[Records contained in a dataset]
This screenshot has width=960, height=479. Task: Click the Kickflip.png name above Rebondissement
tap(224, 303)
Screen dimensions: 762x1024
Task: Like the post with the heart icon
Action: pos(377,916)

_What to do_:
Every entry above should be duplicated exactly.

_Written reply_:
This screenshot has width=960, height=479. Task: Click the Kickflip.png name above Rebondissement
tap(224, 303)
Screen dimensions: 762x1024
Task: Like the post with the heart icon
Action: pos(377,916)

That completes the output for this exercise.